硫酸盐腐蚀环境作用下混凝土力学性能劣化是多阶段演化的动态过程, 不同的物理化学反应在不同时期主导材料性能的渐进式退化, 准确预测力学性能劣化对混凝土耐久性的研究至关重要。在腐蚀混凝土力学性能预测方法中, 传统回归方法易受高维复杂数据的影响而产生过拟合现象, 进而降低其泛化能力, 而数值模拟方法需要依赖复杂假设和海量力学参数, 计算成本高且不确定性大。此外, 工程实践中存在长期监测数据匮乏、加速试验与实际环境存在动力学差异等, 进一步加剧了力学性能预测的不确定性。机器学习可通过非线性映射建模实现多变量耦合分析, 有效整合材料配比、环境参数等多微观、宏观参数, 进而提升腐蚀混凝土力学性能预测的普适性与准确性。本文首先阐述了硫酸盐腐蚀作用下混凝土材料腐蚀机理, 归纳了已有力学性能退化机器学习预测方法研究进展, 梳理了现有预测模型所对应数据集的瓶颈, 最后展望了机器学习预测模型的未来的研究方向。

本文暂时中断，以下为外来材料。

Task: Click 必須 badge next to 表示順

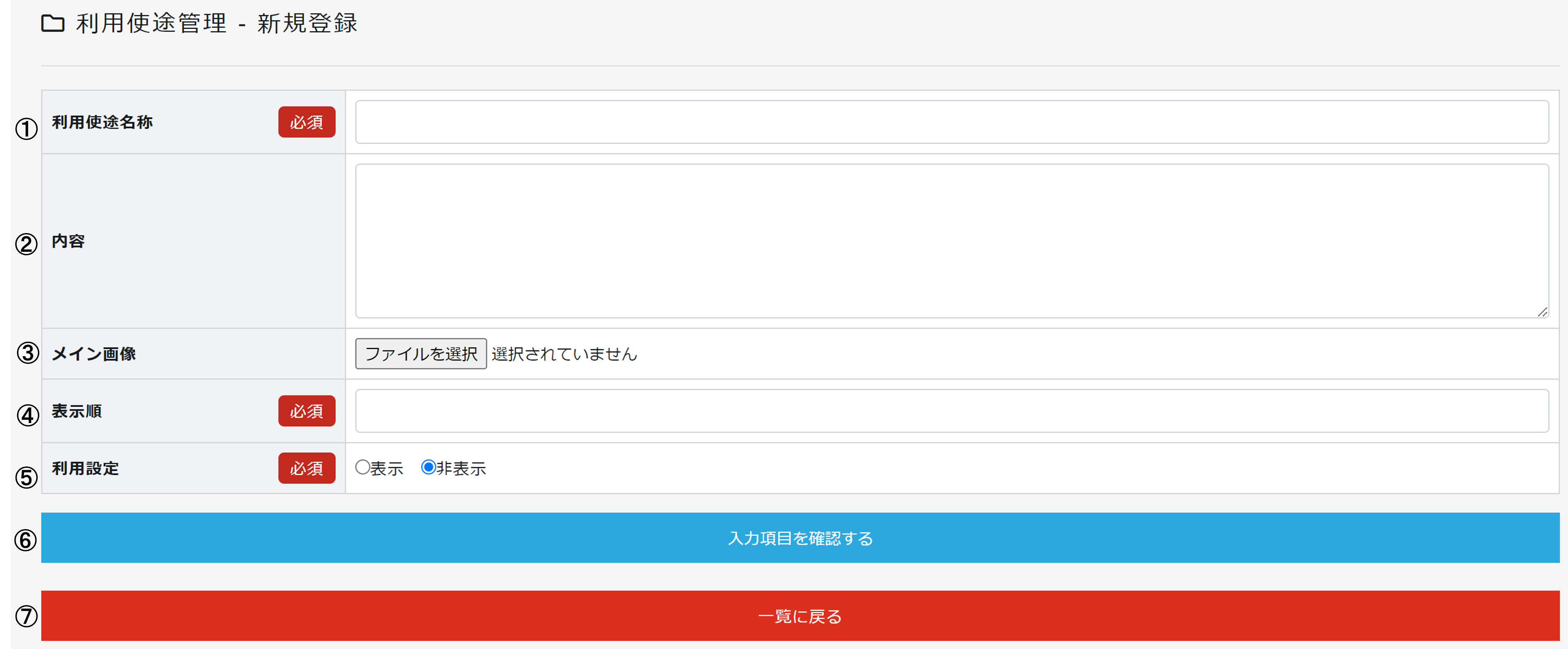Action: [307, 411]
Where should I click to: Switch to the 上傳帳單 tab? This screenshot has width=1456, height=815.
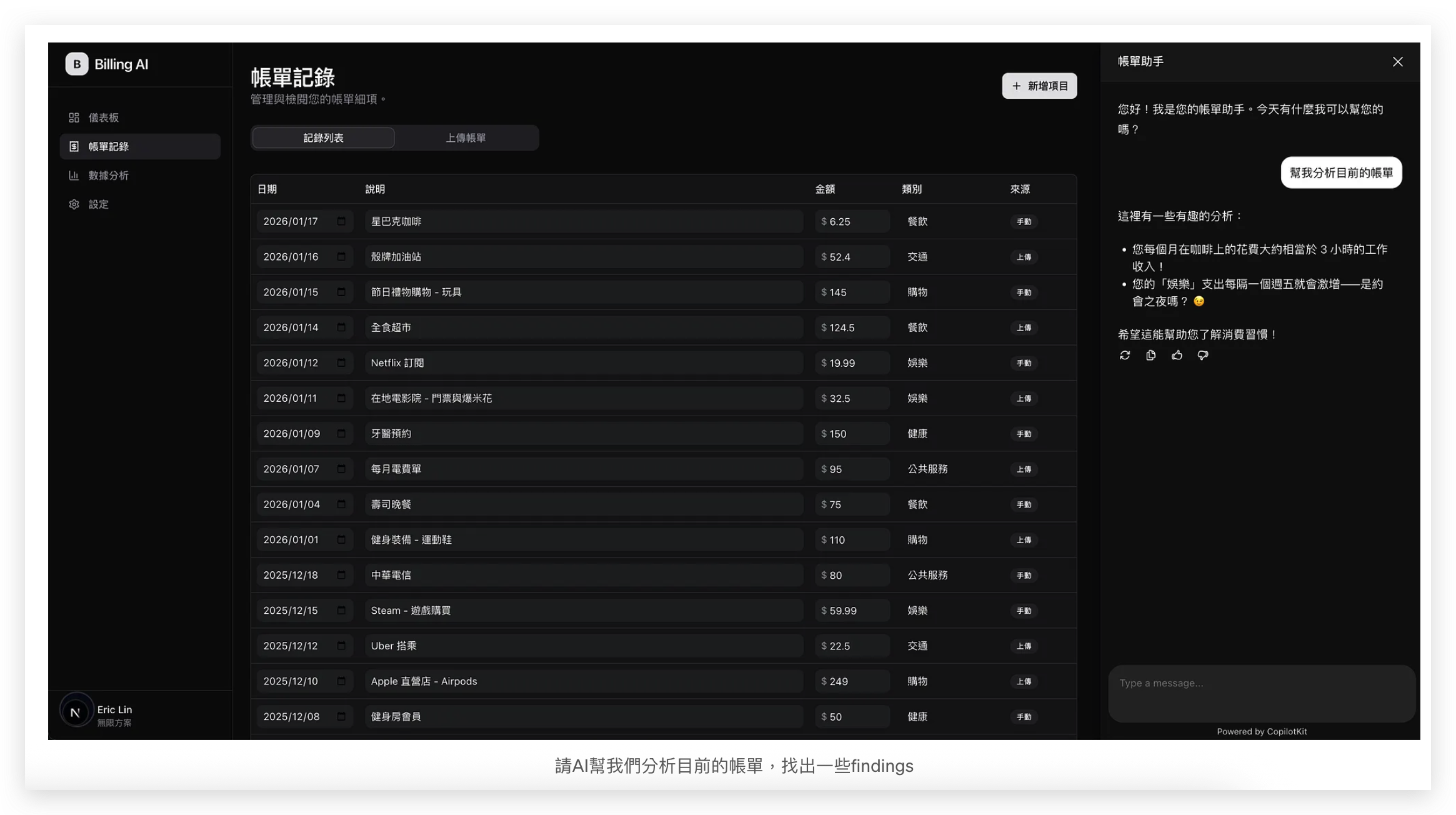[x=466, y=138]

The deterioration of the mechanical properties of concrete under sulfate attack is a multi-stage and dynamic evolution process, in which different physicochemical reactions dominate the progressive degradation at different stages. Accurate prediction of mechanical degradation is thus essential for durability assessment. Traditional regression-based prediction methods are susceptible to overfitting when dealing with high-dimensional and heterogeneous datasets, resulting in reduced generalization capability. Numerical simulation methods, on the other hand, rely on complex assumptions and a large number of mechanical parameters, which leads to high computational cost and significant uncertainty. In engineering practice, the lack of long-term monitoring data and the kinetic discrepancies between accelerated tests and real environments further exacerbate prediction uncertainty. Machine learning enables nonlinear modeling and multivariate coupling analysis, effectively integrating micro-and macro-level parameters such as material composition and environmental conditions, thereby improving the accuracy and robustness of mechanical property prediction for sulfate-corroded concrete. This paper first reviews the corrosion mechanisms of concrete under sulfate attack, summarizes the research progress of machine-learning-based prediction methods for mechanical degradation, and identifies the major bottlenecks of existing datasets. Finally, future research directions for machine-learning prediction models are discussed.